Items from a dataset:
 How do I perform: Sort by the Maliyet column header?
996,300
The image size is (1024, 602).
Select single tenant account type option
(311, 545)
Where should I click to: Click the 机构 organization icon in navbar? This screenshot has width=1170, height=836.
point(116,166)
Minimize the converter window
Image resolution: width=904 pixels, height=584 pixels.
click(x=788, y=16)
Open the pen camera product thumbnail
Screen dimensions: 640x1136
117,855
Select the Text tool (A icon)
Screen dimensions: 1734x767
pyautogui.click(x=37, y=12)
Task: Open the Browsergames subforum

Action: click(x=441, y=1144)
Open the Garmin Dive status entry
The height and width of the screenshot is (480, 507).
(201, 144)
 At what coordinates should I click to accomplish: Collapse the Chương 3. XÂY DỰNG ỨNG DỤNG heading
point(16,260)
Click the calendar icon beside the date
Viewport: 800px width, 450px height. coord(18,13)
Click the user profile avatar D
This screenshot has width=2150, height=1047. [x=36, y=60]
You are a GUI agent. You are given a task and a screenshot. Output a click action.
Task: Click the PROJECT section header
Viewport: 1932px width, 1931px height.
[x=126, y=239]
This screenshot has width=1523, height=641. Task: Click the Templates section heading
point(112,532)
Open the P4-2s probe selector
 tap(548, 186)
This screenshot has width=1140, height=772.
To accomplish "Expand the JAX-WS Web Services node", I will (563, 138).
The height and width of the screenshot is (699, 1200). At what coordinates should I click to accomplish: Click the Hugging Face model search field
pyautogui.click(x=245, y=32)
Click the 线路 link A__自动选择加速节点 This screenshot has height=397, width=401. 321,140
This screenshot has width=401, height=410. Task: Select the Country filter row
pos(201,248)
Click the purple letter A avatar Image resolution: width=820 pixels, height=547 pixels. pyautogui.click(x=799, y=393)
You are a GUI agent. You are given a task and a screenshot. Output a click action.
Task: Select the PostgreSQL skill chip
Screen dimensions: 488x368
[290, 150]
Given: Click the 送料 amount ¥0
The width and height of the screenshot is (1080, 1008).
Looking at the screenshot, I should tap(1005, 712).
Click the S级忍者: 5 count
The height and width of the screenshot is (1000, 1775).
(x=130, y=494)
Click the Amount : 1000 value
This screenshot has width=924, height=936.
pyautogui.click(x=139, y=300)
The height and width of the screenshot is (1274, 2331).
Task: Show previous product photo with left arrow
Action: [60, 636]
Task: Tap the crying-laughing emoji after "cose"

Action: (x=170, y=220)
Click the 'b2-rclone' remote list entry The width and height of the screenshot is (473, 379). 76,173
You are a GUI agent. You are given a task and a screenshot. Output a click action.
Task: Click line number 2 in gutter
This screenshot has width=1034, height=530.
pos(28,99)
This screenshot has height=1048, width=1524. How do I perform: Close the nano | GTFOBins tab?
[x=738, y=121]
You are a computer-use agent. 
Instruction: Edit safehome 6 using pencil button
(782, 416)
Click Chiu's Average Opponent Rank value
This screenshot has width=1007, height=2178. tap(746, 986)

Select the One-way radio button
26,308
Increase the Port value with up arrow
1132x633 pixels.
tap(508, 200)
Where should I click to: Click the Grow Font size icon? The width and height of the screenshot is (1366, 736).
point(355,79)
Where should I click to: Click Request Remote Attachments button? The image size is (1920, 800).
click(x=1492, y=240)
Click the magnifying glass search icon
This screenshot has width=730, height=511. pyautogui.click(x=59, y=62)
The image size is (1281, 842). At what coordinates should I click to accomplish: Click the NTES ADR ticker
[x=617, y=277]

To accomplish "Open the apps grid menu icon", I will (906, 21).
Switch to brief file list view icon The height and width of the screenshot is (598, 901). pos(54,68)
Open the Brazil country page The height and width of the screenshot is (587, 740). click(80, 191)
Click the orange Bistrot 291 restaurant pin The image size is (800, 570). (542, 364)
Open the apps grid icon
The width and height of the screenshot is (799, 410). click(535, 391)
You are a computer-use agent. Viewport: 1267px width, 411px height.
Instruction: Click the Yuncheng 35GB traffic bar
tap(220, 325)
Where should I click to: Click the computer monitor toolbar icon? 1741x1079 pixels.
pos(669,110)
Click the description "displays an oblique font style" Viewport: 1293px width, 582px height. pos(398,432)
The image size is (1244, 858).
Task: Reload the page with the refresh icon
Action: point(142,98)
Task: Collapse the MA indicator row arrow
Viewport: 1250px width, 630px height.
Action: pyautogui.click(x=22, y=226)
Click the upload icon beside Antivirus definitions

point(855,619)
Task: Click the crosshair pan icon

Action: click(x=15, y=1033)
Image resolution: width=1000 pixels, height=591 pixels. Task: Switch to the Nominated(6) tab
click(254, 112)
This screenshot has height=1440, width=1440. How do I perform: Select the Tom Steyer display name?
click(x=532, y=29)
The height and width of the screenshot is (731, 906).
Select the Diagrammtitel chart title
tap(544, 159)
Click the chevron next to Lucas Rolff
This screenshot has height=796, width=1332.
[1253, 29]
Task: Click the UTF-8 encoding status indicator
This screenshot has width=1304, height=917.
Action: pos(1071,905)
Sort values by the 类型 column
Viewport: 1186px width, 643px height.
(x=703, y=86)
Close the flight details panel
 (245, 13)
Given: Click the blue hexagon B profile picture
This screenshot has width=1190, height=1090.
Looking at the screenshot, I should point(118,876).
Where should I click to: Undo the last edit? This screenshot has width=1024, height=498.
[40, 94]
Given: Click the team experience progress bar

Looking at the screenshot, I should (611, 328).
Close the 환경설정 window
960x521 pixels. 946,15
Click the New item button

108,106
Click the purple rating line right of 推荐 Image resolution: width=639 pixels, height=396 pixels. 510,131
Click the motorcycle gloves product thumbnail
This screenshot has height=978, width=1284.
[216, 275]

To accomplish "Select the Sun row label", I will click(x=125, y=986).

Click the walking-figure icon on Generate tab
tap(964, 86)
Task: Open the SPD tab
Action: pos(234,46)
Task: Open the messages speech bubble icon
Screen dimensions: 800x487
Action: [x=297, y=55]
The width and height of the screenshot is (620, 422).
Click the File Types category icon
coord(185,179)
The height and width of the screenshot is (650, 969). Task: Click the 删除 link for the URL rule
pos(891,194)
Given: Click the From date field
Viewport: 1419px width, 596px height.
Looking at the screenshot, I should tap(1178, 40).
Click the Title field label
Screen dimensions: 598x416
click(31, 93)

_DESCRIPTION OF THE TASK:_ Scan the entries above for the string "indicator" and copy each line containing it.

_EXERCISE RESULT:_
Task: Collapse the MA indicator row arrow
Task: Click the UTF-8 encoding status indicator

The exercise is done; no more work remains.